**What the task asks**. Return exactly the lines below, starting with the one that has "Click the XXXL" and going on through the one that has "Select the Calls".

**Record set**.
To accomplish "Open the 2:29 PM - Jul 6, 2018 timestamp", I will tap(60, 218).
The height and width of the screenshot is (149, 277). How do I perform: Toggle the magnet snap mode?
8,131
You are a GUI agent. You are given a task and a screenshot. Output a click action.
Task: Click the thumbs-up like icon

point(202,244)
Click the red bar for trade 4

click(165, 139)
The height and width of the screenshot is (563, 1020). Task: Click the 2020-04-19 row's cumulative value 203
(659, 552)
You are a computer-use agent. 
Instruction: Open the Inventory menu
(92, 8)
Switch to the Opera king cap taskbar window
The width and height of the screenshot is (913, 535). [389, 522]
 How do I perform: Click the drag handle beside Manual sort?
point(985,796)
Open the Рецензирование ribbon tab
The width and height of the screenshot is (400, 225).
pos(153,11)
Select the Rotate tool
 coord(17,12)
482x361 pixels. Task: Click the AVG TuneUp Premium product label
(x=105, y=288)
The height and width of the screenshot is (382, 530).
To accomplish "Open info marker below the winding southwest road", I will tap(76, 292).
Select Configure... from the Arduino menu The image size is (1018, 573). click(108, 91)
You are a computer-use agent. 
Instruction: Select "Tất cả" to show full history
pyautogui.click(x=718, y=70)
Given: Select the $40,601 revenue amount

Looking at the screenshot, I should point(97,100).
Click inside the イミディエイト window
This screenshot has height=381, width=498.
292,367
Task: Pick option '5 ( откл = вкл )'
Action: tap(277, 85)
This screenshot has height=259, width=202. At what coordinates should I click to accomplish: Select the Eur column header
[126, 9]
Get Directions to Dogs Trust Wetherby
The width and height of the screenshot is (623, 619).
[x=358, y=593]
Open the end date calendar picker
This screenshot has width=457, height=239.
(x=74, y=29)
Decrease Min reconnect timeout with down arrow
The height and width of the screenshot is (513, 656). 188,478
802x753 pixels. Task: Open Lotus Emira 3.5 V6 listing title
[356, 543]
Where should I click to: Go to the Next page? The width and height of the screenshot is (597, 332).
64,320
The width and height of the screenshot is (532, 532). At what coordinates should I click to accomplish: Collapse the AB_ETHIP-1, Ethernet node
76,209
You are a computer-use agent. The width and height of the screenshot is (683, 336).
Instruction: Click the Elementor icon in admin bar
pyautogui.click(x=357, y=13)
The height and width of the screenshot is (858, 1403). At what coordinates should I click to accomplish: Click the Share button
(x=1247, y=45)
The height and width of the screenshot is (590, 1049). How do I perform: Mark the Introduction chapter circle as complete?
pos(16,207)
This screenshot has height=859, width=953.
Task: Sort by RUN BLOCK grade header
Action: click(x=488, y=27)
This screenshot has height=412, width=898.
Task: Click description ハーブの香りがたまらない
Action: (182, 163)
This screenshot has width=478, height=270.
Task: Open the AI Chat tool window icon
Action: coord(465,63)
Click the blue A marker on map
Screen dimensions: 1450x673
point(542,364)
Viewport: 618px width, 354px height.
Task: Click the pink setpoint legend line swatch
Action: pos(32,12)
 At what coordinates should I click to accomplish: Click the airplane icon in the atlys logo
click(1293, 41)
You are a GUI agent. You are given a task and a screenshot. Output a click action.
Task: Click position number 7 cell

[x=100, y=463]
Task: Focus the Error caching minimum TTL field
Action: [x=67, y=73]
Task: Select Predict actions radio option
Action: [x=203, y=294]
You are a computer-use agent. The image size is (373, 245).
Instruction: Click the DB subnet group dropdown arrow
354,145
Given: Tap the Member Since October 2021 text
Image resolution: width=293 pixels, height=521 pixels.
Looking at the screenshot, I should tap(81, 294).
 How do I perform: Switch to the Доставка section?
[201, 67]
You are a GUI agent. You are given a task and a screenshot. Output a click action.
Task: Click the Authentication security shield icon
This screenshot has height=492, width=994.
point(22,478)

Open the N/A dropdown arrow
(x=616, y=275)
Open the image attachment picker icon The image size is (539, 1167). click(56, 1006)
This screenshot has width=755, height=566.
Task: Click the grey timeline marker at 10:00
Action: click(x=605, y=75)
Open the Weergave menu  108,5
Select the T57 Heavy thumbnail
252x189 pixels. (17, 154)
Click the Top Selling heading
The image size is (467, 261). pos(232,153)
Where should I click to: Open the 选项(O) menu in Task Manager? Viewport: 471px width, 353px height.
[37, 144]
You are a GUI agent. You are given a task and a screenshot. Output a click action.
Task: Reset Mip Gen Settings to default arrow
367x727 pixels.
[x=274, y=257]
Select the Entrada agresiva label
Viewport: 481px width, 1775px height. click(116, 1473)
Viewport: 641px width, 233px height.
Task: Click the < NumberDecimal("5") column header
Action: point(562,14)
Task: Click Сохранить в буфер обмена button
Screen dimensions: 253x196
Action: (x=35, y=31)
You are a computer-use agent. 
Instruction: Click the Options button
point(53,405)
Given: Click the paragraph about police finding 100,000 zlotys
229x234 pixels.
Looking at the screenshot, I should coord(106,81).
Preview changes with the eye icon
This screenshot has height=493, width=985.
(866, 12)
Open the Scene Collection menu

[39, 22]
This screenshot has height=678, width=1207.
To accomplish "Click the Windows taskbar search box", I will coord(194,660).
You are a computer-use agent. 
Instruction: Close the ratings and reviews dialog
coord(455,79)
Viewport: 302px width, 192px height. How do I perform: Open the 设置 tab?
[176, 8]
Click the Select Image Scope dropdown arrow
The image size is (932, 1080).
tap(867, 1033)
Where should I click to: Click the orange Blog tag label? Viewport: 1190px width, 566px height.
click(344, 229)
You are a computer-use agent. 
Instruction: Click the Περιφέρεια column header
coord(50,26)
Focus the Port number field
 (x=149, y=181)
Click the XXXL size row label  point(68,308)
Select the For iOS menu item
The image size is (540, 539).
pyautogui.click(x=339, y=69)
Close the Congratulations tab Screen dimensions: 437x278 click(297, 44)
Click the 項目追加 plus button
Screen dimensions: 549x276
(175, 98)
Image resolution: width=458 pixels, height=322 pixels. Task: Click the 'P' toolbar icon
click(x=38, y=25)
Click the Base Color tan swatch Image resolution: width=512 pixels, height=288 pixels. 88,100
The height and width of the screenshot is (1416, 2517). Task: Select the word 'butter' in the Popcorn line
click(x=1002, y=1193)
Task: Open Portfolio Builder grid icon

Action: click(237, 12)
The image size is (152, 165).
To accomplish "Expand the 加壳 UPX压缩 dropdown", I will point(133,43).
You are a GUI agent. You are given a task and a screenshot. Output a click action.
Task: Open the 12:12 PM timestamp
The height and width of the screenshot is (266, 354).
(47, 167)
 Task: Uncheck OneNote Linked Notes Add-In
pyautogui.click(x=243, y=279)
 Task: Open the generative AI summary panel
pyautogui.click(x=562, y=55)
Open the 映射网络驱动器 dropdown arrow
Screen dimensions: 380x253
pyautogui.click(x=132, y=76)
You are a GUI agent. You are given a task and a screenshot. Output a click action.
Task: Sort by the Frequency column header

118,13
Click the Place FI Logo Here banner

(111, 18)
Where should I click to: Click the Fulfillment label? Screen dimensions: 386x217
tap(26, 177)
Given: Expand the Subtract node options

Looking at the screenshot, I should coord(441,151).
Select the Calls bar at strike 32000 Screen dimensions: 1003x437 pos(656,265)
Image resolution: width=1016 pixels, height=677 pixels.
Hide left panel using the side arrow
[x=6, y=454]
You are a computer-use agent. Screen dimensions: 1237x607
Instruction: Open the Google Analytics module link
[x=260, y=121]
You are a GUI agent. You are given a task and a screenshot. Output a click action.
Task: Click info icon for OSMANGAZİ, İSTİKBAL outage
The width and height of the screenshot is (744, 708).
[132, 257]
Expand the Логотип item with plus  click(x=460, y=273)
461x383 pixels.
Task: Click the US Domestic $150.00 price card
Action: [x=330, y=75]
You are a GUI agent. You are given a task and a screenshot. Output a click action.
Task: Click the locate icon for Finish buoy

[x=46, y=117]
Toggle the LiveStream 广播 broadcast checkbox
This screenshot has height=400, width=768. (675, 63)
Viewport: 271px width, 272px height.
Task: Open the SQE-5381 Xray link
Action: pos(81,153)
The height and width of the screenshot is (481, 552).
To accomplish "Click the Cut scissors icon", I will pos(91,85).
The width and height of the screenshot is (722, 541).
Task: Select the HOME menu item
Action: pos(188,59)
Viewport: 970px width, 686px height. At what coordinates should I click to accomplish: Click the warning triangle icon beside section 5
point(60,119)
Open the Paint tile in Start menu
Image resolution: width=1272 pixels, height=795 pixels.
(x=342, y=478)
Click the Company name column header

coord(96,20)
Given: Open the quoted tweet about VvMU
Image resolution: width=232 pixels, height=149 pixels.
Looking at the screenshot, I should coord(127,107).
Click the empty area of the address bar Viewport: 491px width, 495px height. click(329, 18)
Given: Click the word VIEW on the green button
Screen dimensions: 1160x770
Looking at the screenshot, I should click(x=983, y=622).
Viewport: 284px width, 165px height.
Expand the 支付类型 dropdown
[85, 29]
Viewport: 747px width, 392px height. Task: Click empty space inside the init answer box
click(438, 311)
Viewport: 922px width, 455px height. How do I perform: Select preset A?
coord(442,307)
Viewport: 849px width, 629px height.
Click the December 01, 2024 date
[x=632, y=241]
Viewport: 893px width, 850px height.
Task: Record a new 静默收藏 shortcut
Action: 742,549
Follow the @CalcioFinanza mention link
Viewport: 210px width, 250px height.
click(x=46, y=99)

**Answer for this exercise**.
Click the XXXL size row label  point(68,308)
Select the For iOS menu item
The image size is (540, 539).
pyautogui.click(x=339, y=69)
Close the Congratulations tab Screen dimensions: 437x278 click(297, 44)
Click the 項目追加 plus button
Screen dimensions: 549x276
(175, 98)
Image resolution: width=458 pixels, height=322 pixels. Task: Click the 'P' toolbar icon
click(x=38, y=25)
Click the Base Color tan swatch Image resolution: width=512 pixels, height=288 pixels. 88,100
The height and width of the screenshot is (1416, 2517). Task: Select the word 'butter' in the Popcorn line
click(x=1002, y=1193)
Task: Open Portfolio Builder grid icon

Action: click(237, 12)
The image size is (152, 165).
To accomplish "Expand the 加壳 UPX压缩 dropdown", I will point(133,43).
You are a GUI agent. You are given a task and a screenshot. Output a click action.
Task: Open the 12:12 PM timestamp
The height and width of the screenshot is (266, 354).
(47, 167)
 Task: Uncheck OneNote Linked Notes Add-In
pyautogui.click(x=243, y=279)
 Task: Open the generative AI summary panel
pyautogui.click(x=562, y=55)
Open the 映射网络驱动器 dropdown arrow
Screen dimensions: 380x253
pyautogui.click(x=132, y=76)
You are a GUI agent. You are given a task and a screenshot. Output a click action.
Task: Sort by the Frequency column header

118,13
Click the Place FI Logo Here banner

(111, 18)
Where should I click to: Click the Fulfillment label? Screen dimensions: 386x217
tap(26, 177)
Given: Expand the Subtract node options

Looking at the screenshot, I should coord(441,151).
Select the Calls bar at strike 32000 Screen dimensions: 1003x437 pos(656,265)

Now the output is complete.